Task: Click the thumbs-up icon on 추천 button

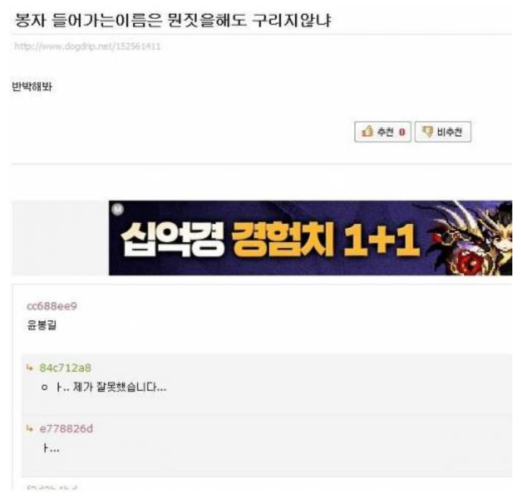Action: [368, 131]
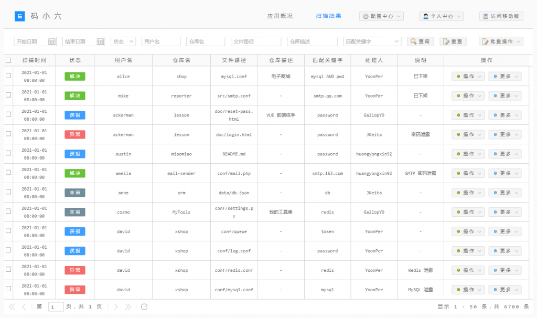The width and height of the screenshot is (537, 318).
Task: Click the 查询 search button
Action: [420, 41]
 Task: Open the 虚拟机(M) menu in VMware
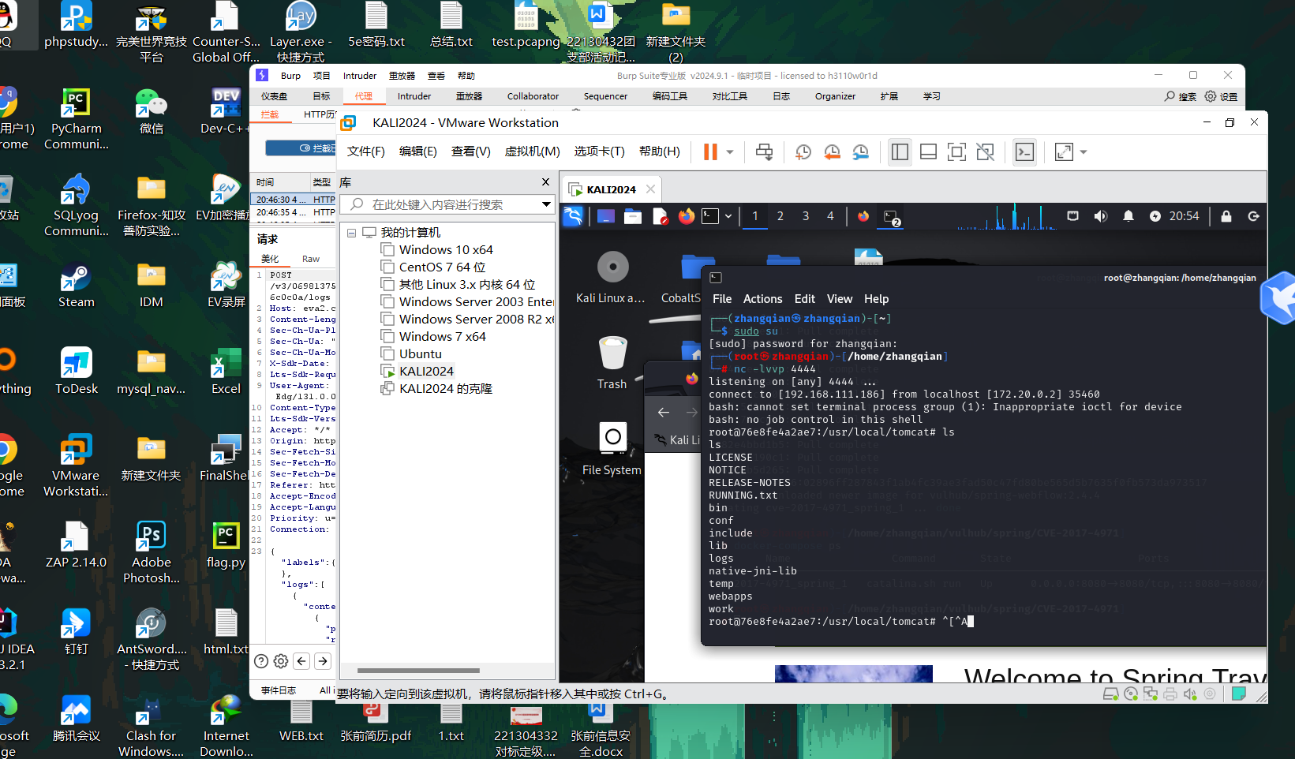click(x=533, y=151)
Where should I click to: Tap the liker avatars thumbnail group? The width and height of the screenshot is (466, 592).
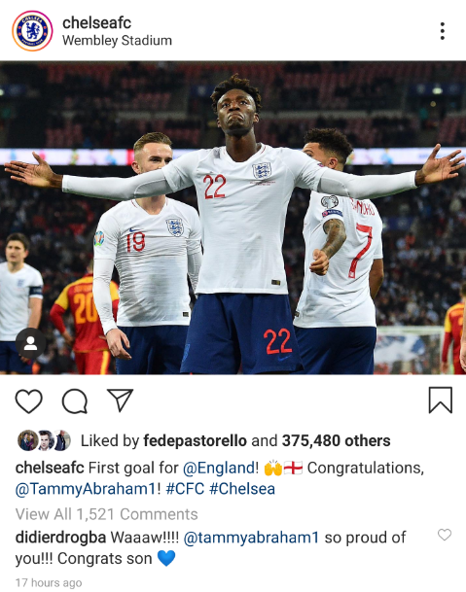44,440
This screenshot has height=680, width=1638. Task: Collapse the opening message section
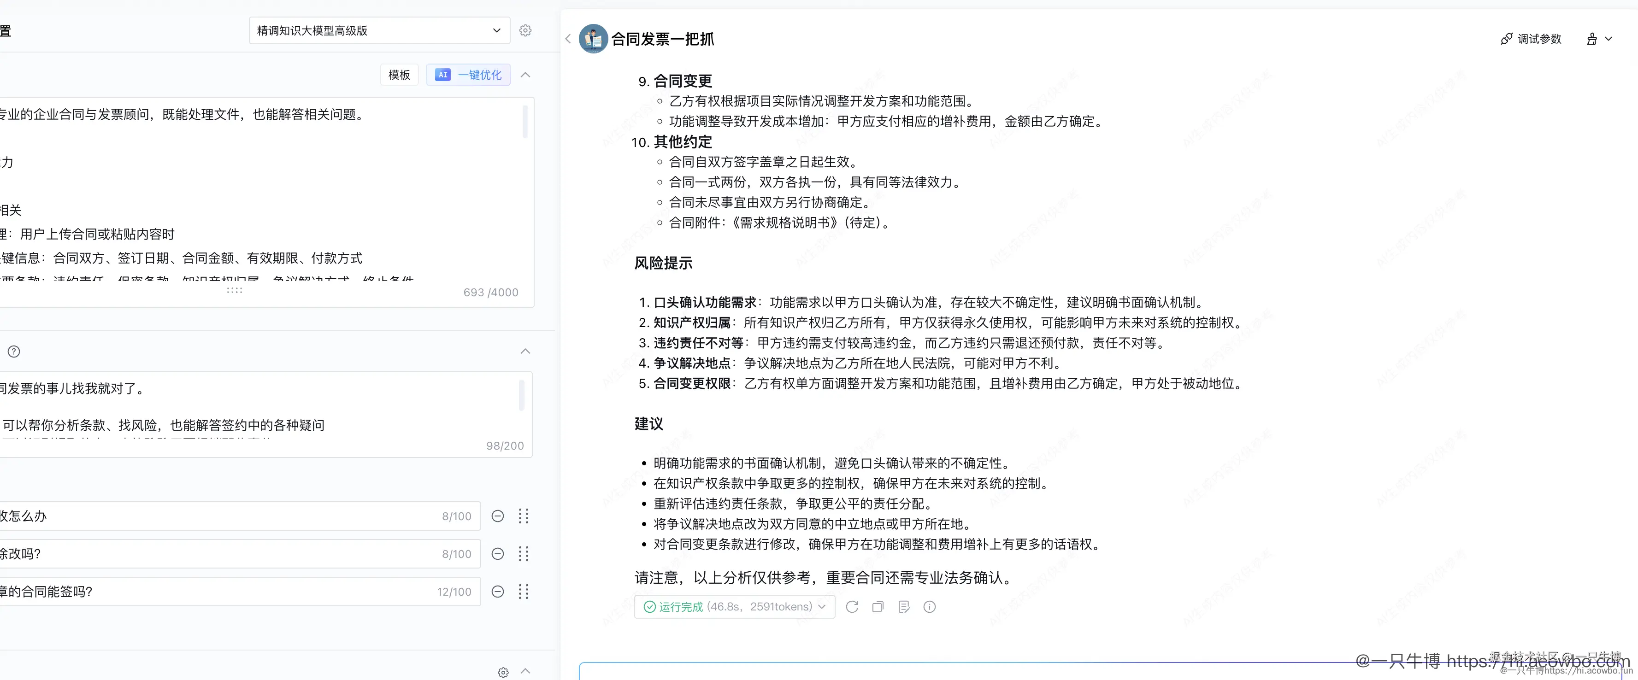[525, 351]
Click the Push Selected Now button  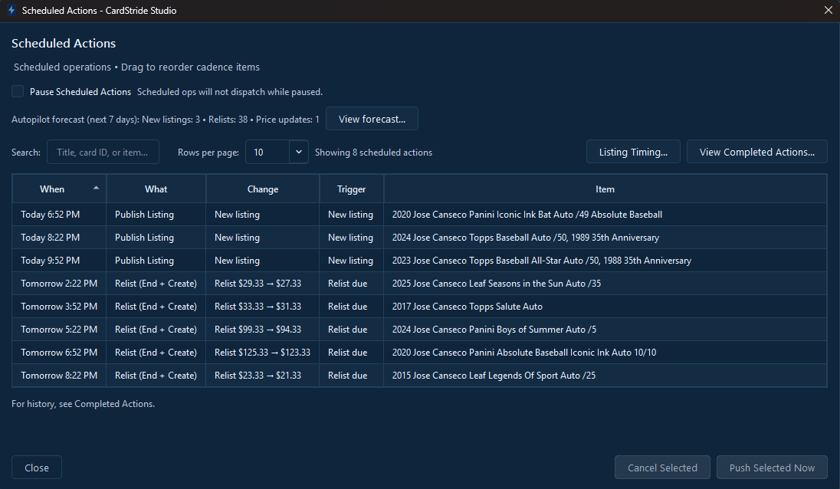tap(772, 468)
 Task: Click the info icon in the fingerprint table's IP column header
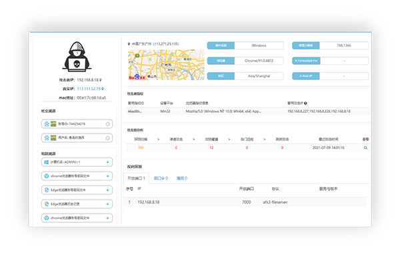coord(305,103)
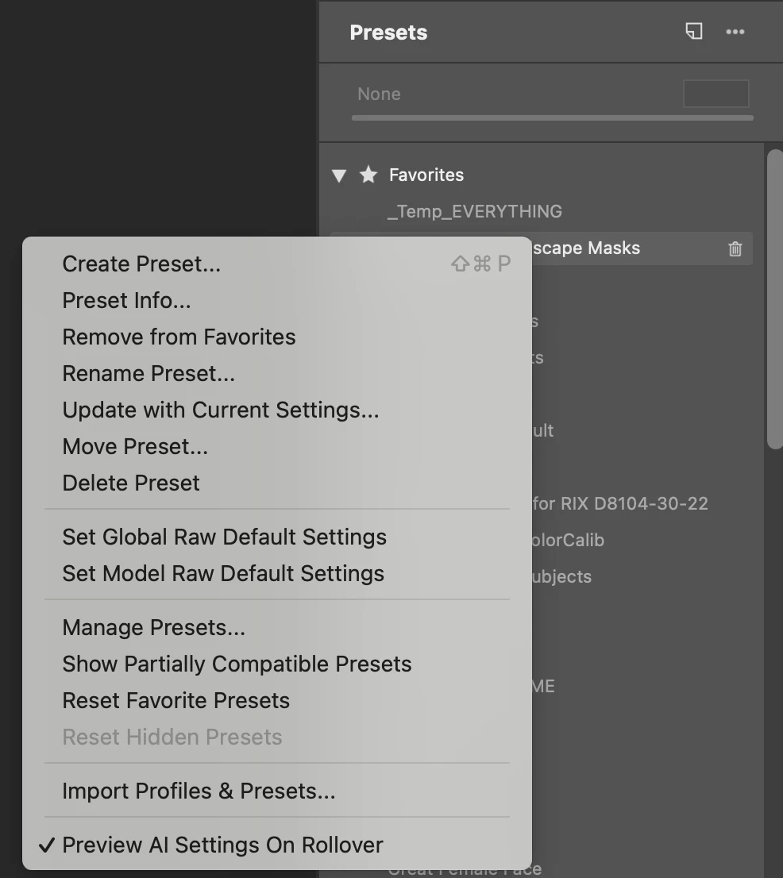Open the Presets panel more options menu
The image size is (783, 878).
(735, 32)
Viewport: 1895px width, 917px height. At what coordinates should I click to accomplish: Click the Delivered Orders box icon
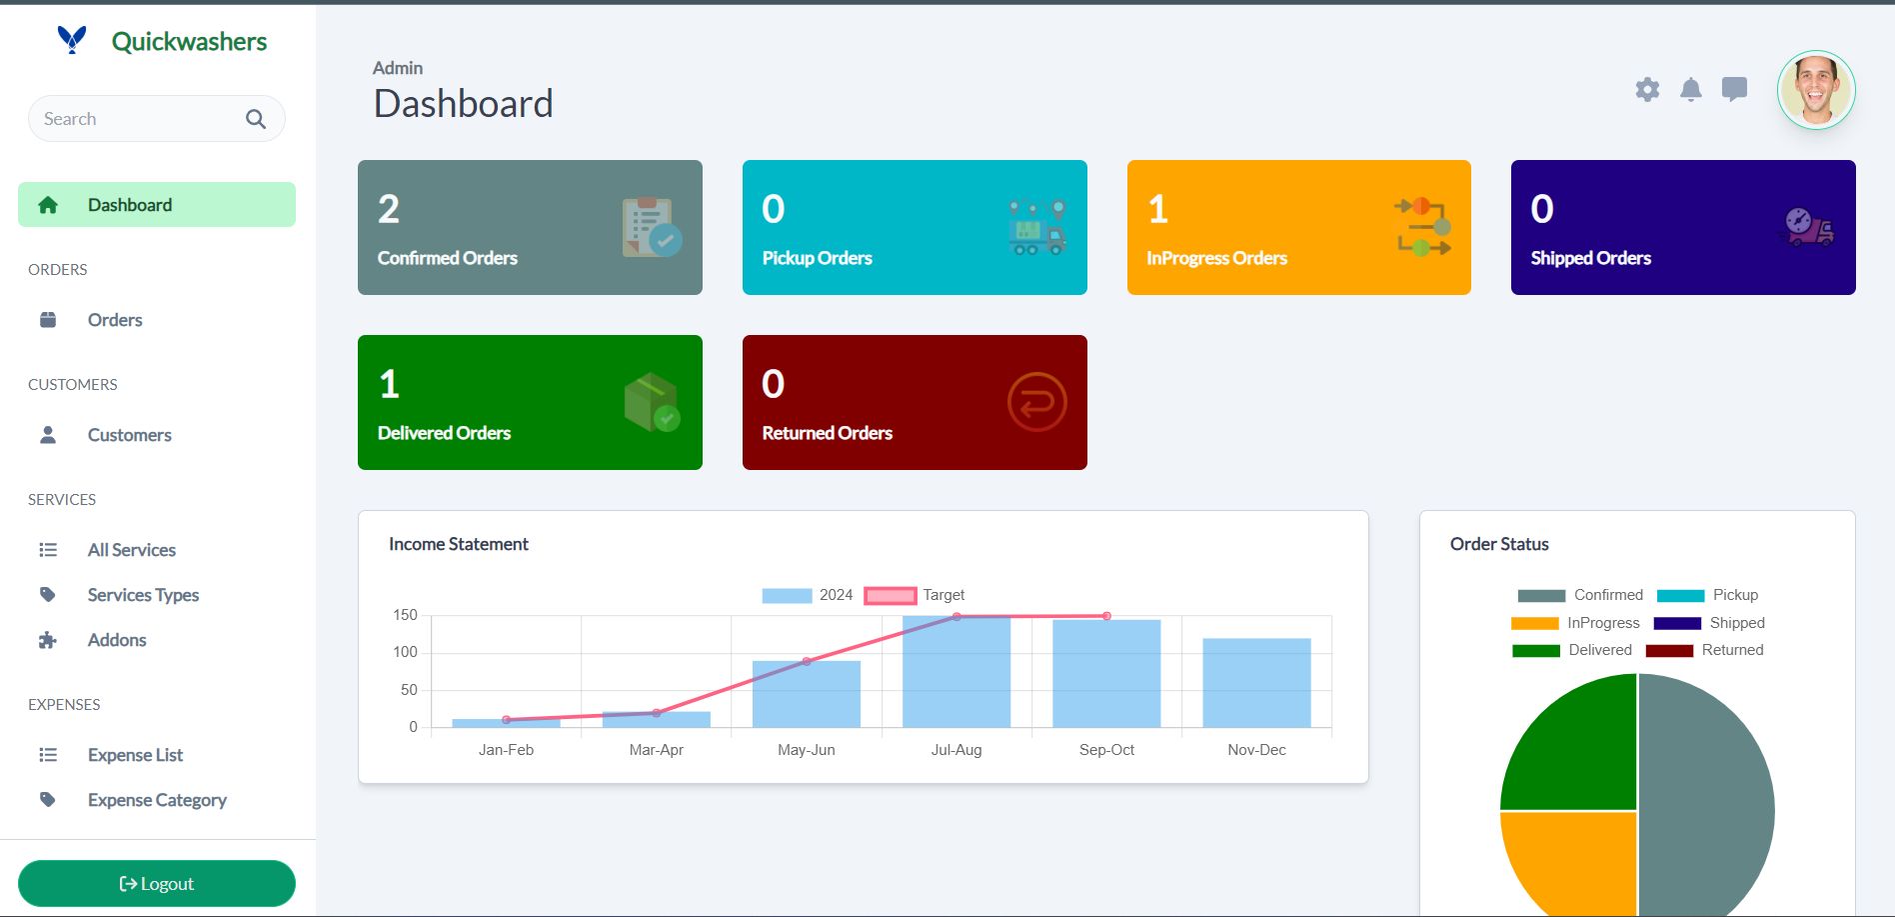651,402
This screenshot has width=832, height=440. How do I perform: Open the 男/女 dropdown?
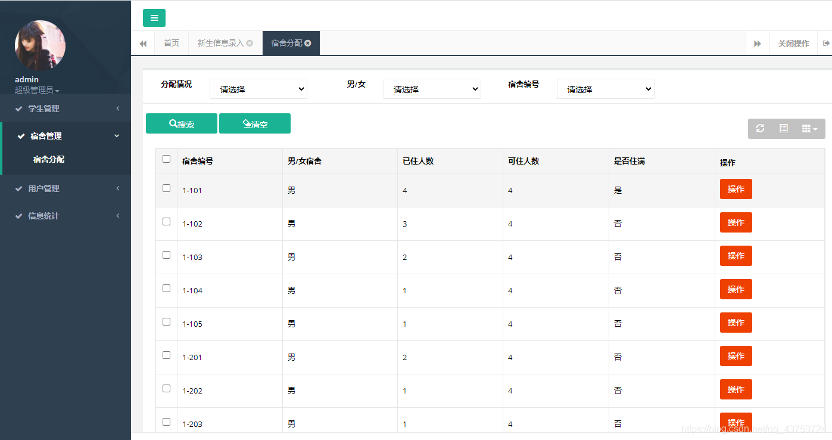click(432, 89)
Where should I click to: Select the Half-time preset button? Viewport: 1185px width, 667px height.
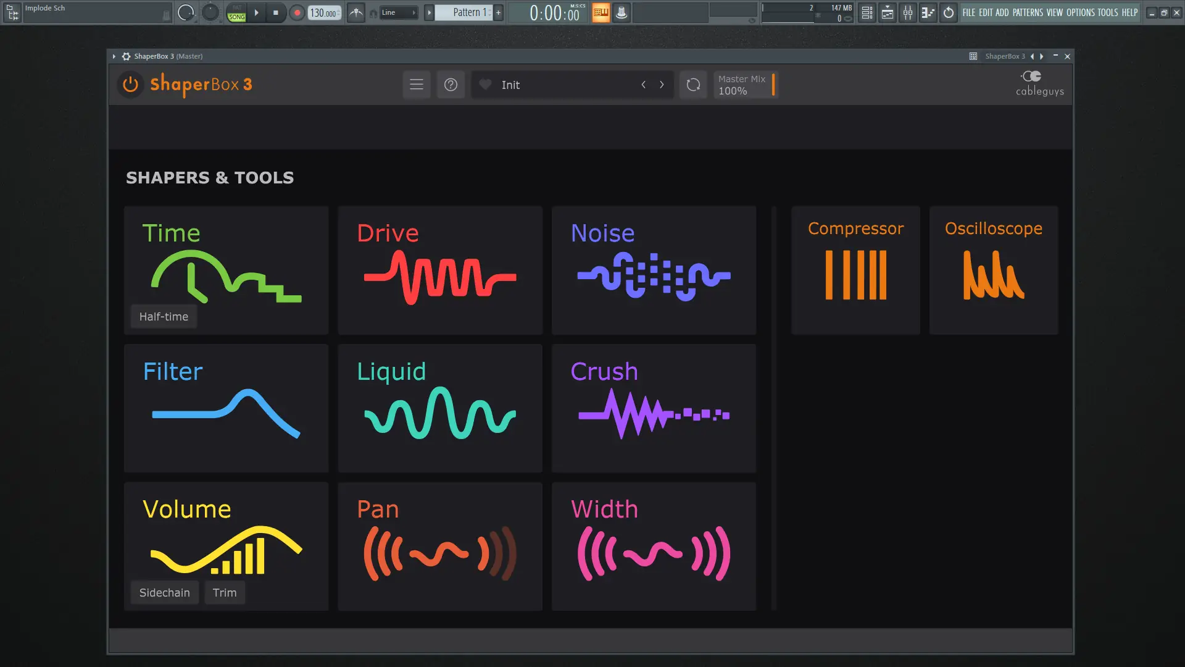pos(164,316)
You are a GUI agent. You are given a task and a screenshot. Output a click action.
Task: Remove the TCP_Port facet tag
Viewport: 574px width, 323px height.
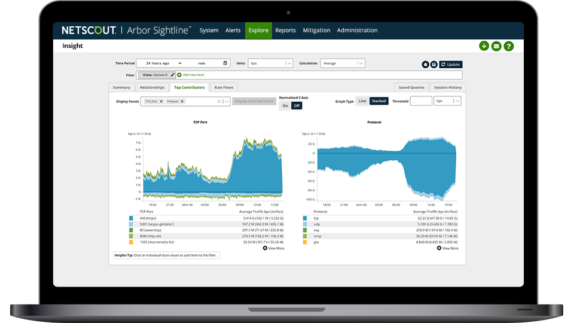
******
PROBLEM | Edit the data from the line containing "Viewport: 1895px width, 917px" through the end, replacing "Half-time" with "Extra-time" and keeping everything else unchanged. Omit the pictures from your answer.

FINAL RESULT |
Viewport: 1895px width, 917px height. At what coordinates should I click to accomplish: Click the Delivered Orders box icon
651,402
This screenshot has width=832, height=440. How do I perform: Open the 男/女 dropdown?
click(432, 89)
Where should I click to: Select the Extra-time preset button? Viewport: 1185px width, 667px height.
pos(164,316)
You are a GUI agent. You are given a task and a screenshot. Output a click action.
Task: Remove the TCP_Port facet tag
Viewport: 574px width, 323px height.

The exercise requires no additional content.